Many online resources help you to decide that you should do a bad credit home mortgage refinance. Just few clicks of your computer mouse to find out the information about bad credit mortgage refinancing. Analyze your situation and find out which would be beneficial for you.
GROVER
It is a good idea to refinance your home mortgage even you have bad credit but before you apply for refinance just find out the current mortgage refinance rate, which should be at least 2% lower than your current mortgage. You can save your plenty of money by getting refinance home mortgage at lowest rates.
There are many reasons to refinance your home mortgage. You can find many options for refinance that is lower-cost, no-cost and traditional refinancing. Here you can find several reasons why you should refinance home mortgage.

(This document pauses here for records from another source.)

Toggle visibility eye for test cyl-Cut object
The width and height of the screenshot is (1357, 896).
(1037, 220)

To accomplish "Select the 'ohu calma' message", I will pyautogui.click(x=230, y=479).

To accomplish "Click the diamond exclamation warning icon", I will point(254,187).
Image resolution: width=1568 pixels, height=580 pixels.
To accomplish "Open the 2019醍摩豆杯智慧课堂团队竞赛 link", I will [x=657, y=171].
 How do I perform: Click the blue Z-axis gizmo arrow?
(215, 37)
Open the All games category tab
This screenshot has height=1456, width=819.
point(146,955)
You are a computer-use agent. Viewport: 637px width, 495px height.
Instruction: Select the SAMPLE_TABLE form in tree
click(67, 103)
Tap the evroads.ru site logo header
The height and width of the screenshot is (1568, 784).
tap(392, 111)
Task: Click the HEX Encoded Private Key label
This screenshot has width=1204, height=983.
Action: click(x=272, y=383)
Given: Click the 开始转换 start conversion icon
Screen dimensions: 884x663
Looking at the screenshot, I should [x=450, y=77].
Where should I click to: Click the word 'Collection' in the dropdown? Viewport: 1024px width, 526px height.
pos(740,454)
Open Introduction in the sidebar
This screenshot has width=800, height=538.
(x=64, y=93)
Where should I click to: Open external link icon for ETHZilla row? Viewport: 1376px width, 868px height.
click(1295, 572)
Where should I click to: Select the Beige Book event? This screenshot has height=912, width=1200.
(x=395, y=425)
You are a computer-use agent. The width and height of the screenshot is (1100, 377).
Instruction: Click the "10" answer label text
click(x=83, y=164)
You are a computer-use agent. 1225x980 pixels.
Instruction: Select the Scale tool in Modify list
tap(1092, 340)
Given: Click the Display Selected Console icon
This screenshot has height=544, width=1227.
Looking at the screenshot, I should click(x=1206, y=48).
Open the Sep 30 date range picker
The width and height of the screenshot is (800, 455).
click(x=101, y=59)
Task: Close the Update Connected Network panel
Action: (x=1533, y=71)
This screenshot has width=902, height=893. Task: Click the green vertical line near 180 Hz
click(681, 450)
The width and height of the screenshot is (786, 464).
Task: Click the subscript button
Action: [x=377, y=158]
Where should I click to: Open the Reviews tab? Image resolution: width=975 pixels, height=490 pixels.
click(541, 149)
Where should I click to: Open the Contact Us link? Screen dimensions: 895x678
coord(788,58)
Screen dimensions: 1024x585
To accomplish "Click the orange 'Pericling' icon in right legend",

Easy to decrease your monthly payments:
Mortgage Refinancing is sensible for those people who plan to live in their own home for many years and not sensible for those who plan to move in next few years, because the money which you pay for the refinance will just reduce or wipe out the saving which you get from the lower monthly payments or interest rates. Make sure to calculate your breakeven point to see if it will benefit your situation before deciding to refinance a bad credit home loan.
There are three methods which a bad credit mortgage refinance could decrease your monthly payment. First, you can refinance to a lower payment. Second, you can alter the term of your mortgage. Finally, you could switch from a traditional mortgage into a mortgage program that allows you to obtain interest-only payments.
Find out alternatives to refinance your home mortgage
Fixed Mortgage Refinance Rate:
Decrease your monthly payments and become free from risk of increasing market adjustments. However, adjustable mortgage refinance rates could leap monthly to levels that you can no longer afford; this benefits those people who do not plan to own the property for a number of years. Long year home fixed-rate loan program can offer you with more stability. Though fixed interest rates could be higher, you are conscious of the particular amount you will pay monthly.
Private Mortgage Insurance Removal:
To obtain the home with less than 20 percent down payment by getting low down-payment housing option provides to homebuyer. Alternatively, these kinds of homes usually need you to obtain private mortgage insurance, a deal designed for lenders when homebuyers fail to pay. You are eligible to remove the private mortgage insurance when the home value increases and your home loan balance decreases.
You can find due balloon programs for and it is an alternative to a bad credit home mortgage refinance and it is similar to the adjustable mortgage rate program, this kind of program allows you to decrease the interest rates as well as monthly payments. However, after five to seven years, when the fixed-rate term ends and you still own the property, the whole balance of your mortgage will be paid to the lender. In this scenario, it is advisable to adjust to a fixed rate or a rate-mortgage home loan.
Home equity cash-out - numerous people ignore the possibilities of earning through their home. However, if you have equity, your home is an outstanding resource of extra cash. A tax-deductible cash-out refinance mortgage program, allows you to cash out and consolidate your high interest rates. This is a best alternative to a bad credit home loan refinance.
Many online resources help you to decide that you should do a bad credit home mortgage refinance. Just few clicks of your computer mouse to find out the information about bad credit mortgage refinancing. Analyze your situation and find out which would be beneficial for you.